When the game's text was translated from Japanese to English, the game needed to be reprogrammed to accomplish this; different companies handled this process in different ways. Tecmo's Japanese writers wrote rough translations in English and then faxed them to the American division. According to Criona, the American division would "edit it and put it back together, telling the story in a context that an American English speaker would understand. This would go back and forth several times". Moreover, the game's text was stored in picture files instead of raw computer text. Because of the NES's hardware limitations, the English text needed to be very clear and concise to fall within those limitations; many times, different words with the same meaning but with fewer characters had to be used. All symbols and objects were scrutinized by Nintendo of America, who had specific rules on what could be included for North American releases; for instance, any Satanic, Christian, or any other religious, sexual, or drug-related references were not allowed.

In the original Japanese version, Ryu's father's name is Joe Hayabusa. In the English localization, the father's name was changed to Ken Hayabusa, inspired by the nickname of Tecmo USA president Hakata.

==Marketing and release==
Tecmo first announced the Famicom version of the game in Family Computer Magazine on January 15, 1988, under the title Ninja Gaiden (which would later be used for the game's American version). The game was released in Japan on December 9, 1988, under its final title Ninja Ryūkenden, which roughly translates to Legend of the Dragon Sword. (Note: The Laserdisc for the 1990 Ninja Ryūkenden OVA features the alternate English title of Ninja Ryu: The Dragon Sword Story.)

Since the game's title was deemed too difficult for English audiences to read, it was renamed when it was released in Western markets. In early 1988 advertisements from Nintendo Fun Club News, Tecmo used Ninja Dragon as a tentative title for the U.S. release. They decided to use the title Ninja Gaiden (its original working title) when the game was released in the U.S. in March 1989. The title literally means "Ninja Side-Story", but the game was not intended as a spin-off of any prior work. According to an interview with developer Masato Kato, when deciding how to translate "Ryukenden" into English, the staff chose Ninja Gaiden "because it sounded cool". In Europe, the game released on August 15, 1991. It was retitled as Shadow Warriors—just as Teenage Mutant Ninja Turtles was renamed Teenage Mutant Hero Turtles—as ninjas were considered a taboo subject in Europe. It was one of many ninja-related video games around the time, such as The Legend of Kage, Ninja Warriors, and Shinobi.

## [The exercise]
Reproduce the passage on the game's translation and release word for word, starting with "In the original" and going on through "Dragon Sword Story.)".

## [Entries provided]
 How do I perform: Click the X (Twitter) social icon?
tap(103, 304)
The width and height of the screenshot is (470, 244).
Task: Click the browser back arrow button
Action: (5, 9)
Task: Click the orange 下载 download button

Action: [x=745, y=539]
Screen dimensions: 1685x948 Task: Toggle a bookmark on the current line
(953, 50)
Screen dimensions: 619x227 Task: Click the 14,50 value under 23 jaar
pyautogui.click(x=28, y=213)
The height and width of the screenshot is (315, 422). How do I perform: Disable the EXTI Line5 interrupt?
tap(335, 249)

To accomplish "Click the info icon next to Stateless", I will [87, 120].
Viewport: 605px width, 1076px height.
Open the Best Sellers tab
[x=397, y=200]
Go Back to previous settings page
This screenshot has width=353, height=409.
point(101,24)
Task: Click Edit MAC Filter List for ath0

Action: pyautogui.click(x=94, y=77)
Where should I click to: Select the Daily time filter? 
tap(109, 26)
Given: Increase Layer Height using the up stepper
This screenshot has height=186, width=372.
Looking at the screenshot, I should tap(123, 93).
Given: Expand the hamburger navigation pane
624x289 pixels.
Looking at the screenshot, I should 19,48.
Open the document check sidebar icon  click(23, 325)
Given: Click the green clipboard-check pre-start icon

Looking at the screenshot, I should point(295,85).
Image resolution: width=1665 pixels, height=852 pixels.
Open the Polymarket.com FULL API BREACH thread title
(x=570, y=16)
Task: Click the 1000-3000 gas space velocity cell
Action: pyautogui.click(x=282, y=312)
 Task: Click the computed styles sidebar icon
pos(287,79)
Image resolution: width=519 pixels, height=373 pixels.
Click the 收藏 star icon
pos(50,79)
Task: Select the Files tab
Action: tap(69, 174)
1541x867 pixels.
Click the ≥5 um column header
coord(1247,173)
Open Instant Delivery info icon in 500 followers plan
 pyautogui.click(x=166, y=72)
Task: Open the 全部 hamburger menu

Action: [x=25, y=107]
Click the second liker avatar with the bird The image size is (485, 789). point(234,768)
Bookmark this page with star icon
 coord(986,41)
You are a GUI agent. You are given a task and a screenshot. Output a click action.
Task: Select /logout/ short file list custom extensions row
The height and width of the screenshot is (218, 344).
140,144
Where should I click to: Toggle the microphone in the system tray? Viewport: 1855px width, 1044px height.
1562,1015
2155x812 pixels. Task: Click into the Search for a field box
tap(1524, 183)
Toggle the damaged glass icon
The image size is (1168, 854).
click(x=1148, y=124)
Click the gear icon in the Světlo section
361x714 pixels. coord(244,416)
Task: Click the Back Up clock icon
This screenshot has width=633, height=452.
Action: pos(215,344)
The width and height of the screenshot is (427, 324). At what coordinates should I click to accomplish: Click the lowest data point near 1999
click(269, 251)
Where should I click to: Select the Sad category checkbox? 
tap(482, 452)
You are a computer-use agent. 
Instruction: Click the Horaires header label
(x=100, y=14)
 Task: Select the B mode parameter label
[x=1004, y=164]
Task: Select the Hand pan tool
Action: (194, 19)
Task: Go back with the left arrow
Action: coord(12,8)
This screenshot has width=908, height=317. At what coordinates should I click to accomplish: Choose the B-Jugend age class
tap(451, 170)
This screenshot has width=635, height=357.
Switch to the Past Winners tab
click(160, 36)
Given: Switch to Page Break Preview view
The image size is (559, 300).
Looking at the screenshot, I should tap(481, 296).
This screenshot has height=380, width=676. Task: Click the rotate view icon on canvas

## [Exercise response]
In the original Japanese version, Ryu's father's name is Joe Hayabusa. In the English localization, the father's name was changed to Ken Hayabusa, inspired by the nickname of Tecmo USA president Hakata.

==Marketing and release==
Tecmo first announced the Famicom version of the game in Family Computer Magazine on January 15, 1988, under the title Ninja Gaiden (which would later be used for the game's American version). The game was released in Japan on December 9, 1988, under its final title Ninja Ryūkenden, which roughly translates to Legend of the Dragon Sword. (Note: The Laserdisc for the 1990 Ninja Ryūkenden OVA features the alternate English title of Ninja Ryu: The Dragon Sword Story.)